The (Paris) Kentuckian

1885: January 3

The Twain-Cable Entertainment.

The Twain-Cable entertainment at the Court House on New Year's night was not in the nature of lectures, but consisted chiefly of recitations. Interspersed with these were anecdotes, Creole songs, incidents of travel, and personal experiences under circumstances of embarrassment, the most perplexing, ludicrous, and convulsively amusing. Humor, at once genuine and refined, is a rare gift. It is better than physic. It dispels gloom, sheds sunshine into the care-worn heart, and like a touch of kindness, "makes the whole world kin."

The house was handsomely filled, and we never saw a more highly amused, or better pleased audience.

Mark Twain in appearance is a sort of living and moving anecdote. In manner, quaint, easy and unctious; his voice, deep bass and drawling, like an old fashioned country preacher, wearing a benevolent, but solemn countenance, he creates the impression that he would make sinners howl if he got after them in evangelistic style.

Cable is somewhat younger in appearance; is spruce and polished, a fine reader and delineator of character, and a good actor with splendid voice in song.

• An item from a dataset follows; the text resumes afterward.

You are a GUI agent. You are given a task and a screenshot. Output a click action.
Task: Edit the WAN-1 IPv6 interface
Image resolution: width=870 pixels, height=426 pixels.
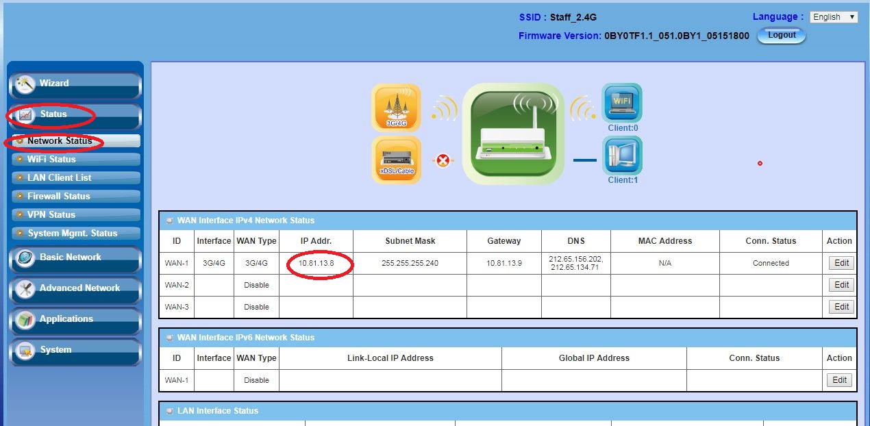coord(841,380)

He would be classed by Zack Chandler as one of "them litterary fellers."

Each, is accomplished in his part, and to be appreciated must be seen.

We commend to the stammering fraternity a complete cure, as illustrated by Mark Twain.


Rev. Mr. McMillan & Co., who employed them, say they came out without loss.

There were pleasant parties from all the adjoining counties at the lecture of Twain and Cable.

Mark Twain reminds some persons of Lee C. Smith, one of our plain Bourbon farmers, who makes less pretence to wit than anyone else.

Mr. Cable is a little the rise of 40 years and Twain not yet 50. The former has five children, and the latter, three; only one wife each.

We could enjoy very much Mr. Twain's description of his feelings in talking with the lady who professed to know him so well, while he was entirely ignorant of whom she was. We are often caught similarly.

After the lecture we invited them to the party at Mr. Gass', saying they could dance with the handsomest ladies in the Blue-grass region. "Oh, I would like so much to go," said Clemons. "So would I," said Cable, "but we must take rest."

When Twain and Cable took the sleeper here for Cincinnati, they found Gath also aboard. The latter lectured in Charleston, West Virginia, Thursday night, to about 400 persons, and was bound for Indiana, also to lecture. "We you last saw me you left me in Lexington," he said to us. "I left there next morning, and stopping in Cincinnati, by some mistake I got only part of my letter about Lexington published, the part creditable to her being omitted.